Ray McFall, though a passionate jazz fan, was aware of rock ’n’ roll’s growing popularity. The call from Mona Best only confirmed what he had heard about huge and profitable beat dances in out-of-town halls. The short craze for trad was now definitely over, and modern attracted only the earnest, intellectual few. McFall, therefore, decided to let pop into his jazz stronghold, gradually at first so as not to enrage the existing clientele. His first regular group, the Blue Genes, occupied a curious middle ground, playing both rock and jazz, with banjo and stand-up bass. Tuesdays, the Blue Genes’ Guest Night, became the first break in the Cavern’s all-jazz program.

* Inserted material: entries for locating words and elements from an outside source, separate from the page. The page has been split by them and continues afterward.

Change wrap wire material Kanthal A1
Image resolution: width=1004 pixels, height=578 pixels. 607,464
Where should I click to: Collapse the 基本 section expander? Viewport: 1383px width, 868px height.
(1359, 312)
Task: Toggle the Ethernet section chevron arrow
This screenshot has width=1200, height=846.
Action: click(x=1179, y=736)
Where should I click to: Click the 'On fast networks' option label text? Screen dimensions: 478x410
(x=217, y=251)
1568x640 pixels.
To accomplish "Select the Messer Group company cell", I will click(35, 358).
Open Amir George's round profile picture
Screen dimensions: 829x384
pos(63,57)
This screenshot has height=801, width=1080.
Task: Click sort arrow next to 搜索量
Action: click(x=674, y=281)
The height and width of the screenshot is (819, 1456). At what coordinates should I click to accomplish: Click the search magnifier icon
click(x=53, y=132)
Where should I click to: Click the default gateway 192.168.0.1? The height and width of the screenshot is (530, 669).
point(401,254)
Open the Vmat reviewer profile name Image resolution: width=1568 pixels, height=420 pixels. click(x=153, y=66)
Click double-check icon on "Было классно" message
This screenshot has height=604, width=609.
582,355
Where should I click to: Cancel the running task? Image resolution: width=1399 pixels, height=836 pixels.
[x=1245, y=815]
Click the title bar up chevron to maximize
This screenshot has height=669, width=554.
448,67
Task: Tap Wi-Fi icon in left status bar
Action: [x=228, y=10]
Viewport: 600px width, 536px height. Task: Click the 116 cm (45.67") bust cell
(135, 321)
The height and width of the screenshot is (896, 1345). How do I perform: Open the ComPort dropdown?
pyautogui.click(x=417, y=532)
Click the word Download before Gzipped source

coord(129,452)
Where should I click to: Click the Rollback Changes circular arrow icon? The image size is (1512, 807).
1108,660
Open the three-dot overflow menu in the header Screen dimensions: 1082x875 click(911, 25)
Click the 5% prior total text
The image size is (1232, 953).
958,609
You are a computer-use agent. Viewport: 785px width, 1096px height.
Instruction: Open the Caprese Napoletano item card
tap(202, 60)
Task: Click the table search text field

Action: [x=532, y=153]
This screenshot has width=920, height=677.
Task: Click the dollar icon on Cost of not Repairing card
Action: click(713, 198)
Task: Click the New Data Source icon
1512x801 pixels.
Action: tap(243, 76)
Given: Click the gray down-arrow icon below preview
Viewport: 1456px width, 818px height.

McFall had noticed how many young office workers in central Liverpool spent their lunch hour hanging round music shops like Hessy’s and the record department in NEMS, the electrical shop in Whitechapel, round the corner from Mathew Street. It suddenly occurred to him that he could just as easily open the Cavern for dancing at midday as at night. So he began to put on lunch-hour sessions, featuring trad jazz bands in alternation with a beat group called the Metronomes whose singer, Tommy Love, worked in a city insurance office. Derry and the Seniors also got a lunchtime booking after their return from Hamburg.
Bob Wooler, visiting the Cavern one lunchtime, was persuaded by Johnny Hutch of the Big Three to say something into the stage microphone. “I did it just as the people were going out. I said, ‘Remember, all you cave-dwellers, the Cavern is the best of cellars.’ I’d prepared that little pun on Peter Sellers’ album The Best of Sellers. Ray McFall came across. I thought I was going to get a lecture, but instead he offered me the job of compering the lunchtime sessions.”